Conditions Leading to Low PMN Counts
A reduction in PMN count, or neutropenia, is a potentially serious condition that increases the risk of infection. Neutropenia is defined as an Absolute Neutrophil Count (ANC) below 1,500 cells per microliter of blood. This decrease results from three main mechanisms: reduced production in the bone marrow, increased destruction of circulating cells, or abnormal sequestration.
Bone marrow suppression is a frequent cause of neutropenia, often resulting from treatments like chemotherapy or radiation therapy, which inhibit new blood cell production. Certain non-cancer medications, including some antibiotics and antithyroid drugs, can also suppress bone marrow activity or trigger an immune response that destroys PMNs. Nutritional deficiencies, such as a lack of vitamin B12 or folate, also impair the bone marrow’s ability to produce healthy neutrophils.

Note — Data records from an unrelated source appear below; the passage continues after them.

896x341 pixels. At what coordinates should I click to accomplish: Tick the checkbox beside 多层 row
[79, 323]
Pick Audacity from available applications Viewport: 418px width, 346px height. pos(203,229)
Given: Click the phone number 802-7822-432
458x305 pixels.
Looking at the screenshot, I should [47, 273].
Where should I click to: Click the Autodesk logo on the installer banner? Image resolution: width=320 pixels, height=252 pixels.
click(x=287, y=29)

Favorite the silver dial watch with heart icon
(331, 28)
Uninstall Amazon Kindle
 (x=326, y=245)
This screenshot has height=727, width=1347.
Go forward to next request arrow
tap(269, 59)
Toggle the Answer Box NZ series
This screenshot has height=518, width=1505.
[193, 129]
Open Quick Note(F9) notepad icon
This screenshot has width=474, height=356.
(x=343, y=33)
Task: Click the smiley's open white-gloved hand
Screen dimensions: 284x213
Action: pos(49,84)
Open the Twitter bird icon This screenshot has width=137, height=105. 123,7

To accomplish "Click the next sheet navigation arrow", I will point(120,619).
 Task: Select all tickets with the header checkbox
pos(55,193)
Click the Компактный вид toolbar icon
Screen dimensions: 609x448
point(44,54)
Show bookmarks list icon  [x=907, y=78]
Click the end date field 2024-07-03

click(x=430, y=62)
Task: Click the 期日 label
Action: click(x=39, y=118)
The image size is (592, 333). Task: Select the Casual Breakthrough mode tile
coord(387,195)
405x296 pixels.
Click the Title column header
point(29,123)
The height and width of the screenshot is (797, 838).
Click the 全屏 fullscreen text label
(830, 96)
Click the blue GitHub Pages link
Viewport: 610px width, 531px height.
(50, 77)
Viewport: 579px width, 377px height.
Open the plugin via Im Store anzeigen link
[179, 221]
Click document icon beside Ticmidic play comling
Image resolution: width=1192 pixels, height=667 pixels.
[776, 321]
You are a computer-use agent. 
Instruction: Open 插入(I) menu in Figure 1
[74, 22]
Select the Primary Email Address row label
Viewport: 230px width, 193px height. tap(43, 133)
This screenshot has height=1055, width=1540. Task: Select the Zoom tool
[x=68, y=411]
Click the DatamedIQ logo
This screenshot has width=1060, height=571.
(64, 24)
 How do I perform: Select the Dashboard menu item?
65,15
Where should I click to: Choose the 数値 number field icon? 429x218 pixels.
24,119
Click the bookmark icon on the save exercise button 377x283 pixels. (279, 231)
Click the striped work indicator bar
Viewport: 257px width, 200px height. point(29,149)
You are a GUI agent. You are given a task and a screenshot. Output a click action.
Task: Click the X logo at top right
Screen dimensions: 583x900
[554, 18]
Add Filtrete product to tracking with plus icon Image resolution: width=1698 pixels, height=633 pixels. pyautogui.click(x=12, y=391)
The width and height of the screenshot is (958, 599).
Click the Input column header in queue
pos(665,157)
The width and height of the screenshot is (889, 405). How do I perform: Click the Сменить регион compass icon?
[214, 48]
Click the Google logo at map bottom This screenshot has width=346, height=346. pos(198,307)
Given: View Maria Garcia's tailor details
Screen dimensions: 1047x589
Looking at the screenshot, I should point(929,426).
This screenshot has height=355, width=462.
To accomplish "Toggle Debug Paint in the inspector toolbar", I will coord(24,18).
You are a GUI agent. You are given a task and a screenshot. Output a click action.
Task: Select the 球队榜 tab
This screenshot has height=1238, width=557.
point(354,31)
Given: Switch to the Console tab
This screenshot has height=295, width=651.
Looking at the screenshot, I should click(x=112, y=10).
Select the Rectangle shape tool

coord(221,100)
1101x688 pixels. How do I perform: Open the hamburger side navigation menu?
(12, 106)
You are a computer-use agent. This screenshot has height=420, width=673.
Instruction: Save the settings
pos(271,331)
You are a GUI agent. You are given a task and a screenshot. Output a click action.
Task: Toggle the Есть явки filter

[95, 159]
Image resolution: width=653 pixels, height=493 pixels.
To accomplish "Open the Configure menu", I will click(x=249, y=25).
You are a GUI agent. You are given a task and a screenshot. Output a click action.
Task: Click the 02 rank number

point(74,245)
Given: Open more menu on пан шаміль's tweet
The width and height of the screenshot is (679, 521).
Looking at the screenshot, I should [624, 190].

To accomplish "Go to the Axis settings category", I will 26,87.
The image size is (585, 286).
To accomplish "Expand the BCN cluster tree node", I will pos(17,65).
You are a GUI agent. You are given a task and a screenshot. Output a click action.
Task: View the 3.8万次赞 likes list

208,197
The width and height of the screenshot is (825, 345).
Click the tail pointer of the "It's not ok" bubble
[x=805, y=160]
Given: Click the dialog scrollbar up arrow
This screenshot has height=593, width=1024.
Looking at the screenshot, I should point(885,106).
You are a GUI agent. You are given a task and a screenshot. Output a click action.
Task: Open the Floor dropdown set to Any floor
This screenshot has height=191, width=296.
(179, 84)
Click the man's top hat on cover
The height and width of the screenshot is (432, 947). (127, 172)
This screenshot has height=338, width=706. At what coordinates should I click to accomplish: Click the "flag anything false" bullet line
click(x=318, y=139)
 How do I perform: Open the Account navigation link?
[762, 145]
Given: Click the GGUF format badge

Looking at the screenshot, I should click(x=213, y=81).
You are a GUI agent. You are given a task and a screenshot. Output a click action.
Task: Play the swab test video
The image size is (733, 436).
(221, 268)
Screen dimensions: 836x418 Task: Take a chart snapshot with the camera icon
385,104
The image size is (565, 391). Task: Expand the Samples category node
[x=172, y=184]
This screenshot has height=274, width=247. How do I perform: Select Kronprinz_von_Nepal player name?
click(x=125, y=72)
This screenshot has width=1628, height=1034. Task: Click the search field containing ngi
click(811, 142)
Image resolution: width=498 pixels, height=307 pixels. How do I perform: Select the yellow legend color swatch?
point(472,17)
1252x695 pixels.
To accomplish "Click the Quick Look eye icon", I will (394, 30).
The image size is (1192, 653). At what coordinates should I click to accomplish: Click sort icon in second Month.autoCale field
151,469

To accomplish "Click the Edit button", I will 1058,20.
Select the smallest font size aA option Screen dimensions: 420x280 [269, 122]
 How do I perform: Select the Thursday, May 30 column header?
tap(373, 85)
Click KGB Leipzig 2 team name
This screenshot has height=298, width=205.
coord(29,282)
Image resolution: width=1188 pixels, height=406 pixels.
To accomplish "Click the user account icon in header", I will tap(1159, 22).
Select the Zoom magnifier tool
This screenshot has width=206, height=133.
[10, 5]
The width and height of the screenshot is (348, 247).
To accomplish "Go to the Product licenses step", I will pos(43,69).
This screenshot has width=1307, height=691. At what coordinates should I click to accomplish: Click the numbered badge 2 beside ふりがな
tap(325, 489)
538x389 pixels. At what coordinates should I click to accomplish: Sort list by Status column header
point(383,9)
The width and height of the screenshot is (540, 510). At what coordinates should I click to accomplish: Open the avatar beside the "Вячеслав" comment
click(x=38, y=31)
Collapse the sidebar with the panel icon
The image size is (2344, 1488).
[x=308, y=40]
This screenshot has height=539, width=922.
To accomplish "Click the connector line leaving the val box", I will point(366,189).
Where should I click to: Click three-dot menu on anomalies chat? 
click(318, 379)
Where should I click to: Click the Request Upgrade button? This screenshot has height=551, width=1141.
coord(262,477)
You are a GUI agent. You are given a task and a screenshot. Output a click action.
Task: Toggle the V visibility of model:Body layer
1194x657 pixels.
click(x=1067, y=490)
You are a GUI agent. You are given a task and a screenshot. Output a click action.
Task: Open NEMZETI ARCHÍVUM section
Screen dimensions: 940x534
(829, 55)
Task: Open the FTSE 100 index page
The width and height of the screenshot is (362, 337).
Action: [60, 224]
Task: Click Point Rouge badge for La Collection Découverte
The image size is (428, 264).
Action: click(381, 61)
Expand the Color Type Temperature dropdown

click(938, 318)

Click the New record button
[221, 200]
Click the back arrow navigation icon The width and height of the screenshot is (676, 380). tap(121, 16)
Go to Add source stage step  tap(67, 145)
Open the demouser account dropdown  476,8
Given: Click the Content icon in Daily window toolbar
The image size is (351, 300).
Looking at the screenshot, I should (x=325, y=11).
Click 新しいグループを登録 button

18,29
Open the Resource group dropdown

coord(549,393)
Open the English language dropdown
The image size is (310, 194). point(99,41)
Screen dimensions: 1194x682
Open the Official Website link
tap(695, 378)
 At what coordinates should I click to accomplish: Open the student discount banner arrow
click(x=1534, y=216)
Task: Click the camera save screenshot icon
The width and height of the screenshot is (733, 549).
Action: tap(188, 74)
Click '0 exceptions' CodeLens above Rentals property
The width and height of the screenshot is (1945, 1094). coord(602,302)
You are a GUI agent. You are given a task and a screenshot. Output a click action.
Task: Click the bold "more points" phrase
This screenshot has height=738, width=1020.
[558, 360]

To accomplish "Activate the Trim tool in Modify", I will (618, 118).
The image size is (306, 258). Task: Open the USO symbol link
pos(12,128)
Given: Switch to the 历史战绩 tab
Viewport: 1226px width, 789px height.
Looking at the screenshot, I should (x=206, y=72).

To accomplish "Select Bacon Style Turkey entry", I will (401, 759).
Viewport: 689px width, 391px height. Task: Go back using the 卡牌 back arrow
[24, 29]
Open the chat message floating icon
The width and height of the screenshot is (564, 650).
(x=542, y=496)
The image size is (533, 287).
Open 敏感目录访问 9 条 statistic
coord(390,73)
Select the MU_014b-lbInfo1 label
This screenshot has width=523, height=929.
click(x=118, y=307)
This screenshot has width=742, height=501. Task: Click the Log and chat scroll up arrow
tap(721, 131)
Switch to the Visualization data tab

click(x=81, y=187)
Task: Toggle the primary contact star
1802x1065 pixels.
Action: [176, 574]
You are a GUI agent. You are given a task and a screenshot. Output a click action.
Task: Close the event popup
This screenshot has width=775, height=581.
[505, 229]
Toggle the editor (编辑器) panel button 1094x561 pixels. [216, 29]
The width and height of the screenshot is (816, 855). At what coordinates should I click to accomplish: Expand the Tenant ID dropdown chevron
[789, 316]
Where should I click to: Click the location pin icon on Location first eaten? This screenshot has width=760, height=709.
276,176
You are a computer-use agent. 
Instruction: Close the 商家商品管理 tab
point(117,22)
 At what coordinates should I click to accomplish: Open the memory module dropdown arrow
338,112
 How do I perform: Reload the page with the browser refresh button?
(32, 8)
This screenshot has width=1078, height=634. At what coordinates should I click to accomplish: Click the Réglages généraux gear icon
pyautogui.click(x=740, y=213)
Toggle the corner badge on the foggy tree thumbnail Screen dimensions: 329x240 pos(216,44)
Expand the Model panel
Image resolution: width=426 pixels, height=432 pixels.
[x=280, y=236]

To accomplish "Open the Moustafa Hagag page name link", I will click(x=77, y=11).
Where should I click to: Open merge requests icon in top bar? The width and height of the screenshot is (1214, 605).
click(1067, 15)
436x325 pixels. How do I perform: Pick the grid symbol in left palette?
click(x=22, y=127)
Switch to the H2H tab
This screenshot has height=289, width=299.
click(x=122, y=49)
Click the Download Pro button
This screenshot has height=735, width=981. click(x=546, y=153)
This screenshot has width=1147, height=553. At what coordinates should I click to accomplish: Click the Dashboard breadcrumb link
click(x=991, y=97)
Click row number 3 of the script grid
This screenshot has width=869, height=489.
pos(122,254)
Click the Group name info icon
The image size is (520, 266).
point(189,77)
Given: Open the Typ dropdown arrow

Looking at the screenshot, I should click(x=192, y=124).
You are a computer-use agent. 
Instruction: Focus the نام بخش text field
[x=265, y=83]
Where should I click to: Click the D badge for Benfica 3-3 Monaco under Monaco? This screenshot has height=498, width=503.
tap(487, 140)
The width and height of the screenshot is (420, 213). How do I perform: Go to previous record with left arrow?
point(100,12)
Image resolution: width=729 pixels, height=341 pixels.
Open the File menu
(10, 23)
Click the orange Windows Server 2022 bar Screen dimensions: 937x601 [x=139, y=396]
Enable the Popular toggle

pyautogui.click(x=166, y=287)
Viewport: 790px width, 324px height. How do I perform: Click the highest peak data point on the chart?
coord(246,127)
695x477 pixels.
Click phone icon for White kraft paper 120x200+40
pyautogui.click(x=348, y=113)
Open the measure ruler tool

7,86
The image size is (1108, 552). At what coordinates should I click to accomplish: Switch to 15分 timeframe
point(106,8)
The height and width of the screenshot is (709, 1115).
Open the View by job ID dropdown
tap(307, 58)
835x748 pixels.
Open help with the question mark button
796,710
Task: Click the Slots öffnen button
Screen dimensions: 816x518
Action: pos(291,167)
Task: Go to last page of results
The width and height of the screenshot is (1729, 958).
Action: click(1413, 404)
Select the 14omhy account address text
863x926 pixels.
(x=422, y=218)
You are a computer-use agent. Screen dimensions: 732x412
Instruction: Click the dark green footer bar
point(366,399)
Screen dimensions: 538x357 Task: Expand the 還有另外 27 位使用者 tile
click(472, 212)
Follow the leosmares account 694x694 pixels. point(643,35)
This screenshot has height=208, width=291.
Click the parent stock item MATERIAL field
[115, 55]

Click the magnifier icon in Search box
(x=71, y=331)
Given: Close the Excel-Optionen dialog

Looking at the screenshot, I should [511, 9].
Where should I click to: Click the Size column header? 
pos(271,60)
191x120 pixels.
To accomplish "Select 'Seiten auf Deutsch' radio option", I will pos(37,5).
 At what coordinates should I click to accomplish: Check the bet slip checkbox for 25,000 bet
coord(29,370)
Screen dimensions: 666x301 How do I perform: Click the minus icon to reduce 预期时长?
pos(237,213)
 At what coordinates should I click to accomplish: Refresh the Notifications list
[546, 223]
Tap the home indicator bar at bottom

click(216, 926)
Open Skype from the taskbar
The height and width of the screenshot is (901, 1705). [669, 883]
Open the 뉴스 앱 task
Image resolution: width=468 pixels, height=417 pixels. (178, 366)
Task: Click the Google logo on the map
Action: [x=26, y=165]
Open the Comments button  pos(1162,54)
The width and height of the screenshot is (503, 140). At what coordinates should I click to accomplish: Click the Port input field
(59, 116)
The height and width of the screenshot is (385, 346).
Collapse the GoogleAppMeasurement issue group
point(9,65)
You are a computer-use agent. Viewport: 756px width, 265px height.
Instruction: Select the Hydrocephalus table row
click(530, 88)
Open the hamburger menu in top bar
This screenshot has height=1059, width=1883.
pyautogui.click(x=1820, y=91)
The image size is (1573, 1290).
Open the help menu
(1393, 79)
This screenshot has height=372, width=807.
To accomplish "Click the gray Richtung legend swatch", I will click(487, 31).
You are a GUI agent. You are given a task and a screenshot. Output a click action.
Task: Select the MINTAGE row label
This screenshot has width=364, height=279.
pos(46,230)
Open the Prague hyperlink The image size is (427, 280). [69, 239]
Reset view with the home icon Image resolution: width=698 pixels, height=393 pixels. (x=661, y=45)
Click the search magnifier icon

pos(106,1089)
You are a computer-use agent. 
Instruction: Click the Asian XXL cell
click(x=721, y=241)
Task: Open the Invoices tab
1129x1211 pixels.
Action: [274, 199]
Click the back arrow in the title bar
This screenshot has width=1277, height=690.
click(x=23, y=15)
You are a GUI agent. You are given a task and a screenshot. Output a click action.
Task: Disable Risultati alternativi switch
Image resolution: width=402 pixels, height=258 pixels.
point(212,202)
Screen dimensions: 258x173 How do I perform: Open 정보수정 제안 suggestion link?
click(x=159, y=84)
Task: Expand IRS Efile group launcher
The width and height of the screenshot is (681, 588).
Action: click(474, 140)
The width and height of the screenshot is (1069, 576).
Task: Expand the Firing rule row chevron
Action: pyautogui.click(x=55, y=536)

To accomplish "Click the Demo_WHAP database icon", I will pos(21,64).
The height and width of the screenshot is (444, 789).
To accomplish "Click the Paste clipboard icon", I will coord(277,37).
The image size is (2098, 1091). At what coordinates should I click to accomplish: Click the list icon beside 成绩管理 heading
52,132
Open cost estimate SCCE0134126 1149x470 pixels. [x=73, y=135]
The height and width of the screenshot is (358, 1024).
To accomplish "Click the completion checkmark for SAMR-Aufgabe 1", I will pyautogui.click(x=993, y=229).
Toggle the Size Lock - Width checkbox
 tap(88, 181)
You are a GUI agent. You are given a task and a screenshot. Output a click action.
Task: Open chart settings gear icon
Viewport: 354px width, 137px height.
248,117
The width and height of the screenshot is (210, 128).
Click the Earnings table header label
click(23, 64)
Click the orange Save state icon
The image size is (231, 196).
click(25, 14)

Infections can cause neutropenia, particularly viral infections like influenza, mononucleosis, or hepatitis. These viruses can temporarily suppress the bone marrow or lead to the immune-mediated destruction of circulating PMNs. Conversely, a severe bacterial infection (sepsis) can initially cause neutrophilia, but if the demand exceeds the bone marrow’s supply, it leads to rapid depletion and subsequent neutropenia.
Autoimmune disorders, like Lupus or Rheumatoid Arthritis, can cause the body to mistakenly produce antibodies that target and destroy circulating PMNs. This increased destruction rate leads to lower counts, even if the bone marrow is producing cells normally. Depending on the severity of the neutropenia—moderate (below 1,000 cells/µL) or severe (below 500 cells/µL)—a person’s vulnerability to bacterial and fungal infections rises significantly.
Interpreting PMN Results
PMN counts are typically reported as part of a complete blood count (CBC) with a differential, which breaks down the percentages of all white blood cell types. The most clinically relevant measurement derived from this data is the Absolute Neutrophil Count (ANC), which calculates the total number of neutrophils available to fight infection. The ANC is calculated by multiplying the total white blood cell count by the percentage of PMNs and any immature neutrophils, known as “bands.”
A high percentage of bands, referred to as a “left shift,” suggests the bone marrow is rapidly releasing immature cells in response to an overwhelming or acute infection. While a high or low count indicates an underlying process, the result must always be considered within the context of a person’s symptoms and overall clinical picture. A single lab value cannot provide a diagnosis; only a qualified medical professional can accurately interpret the ANC alongside other blood markers and patient history.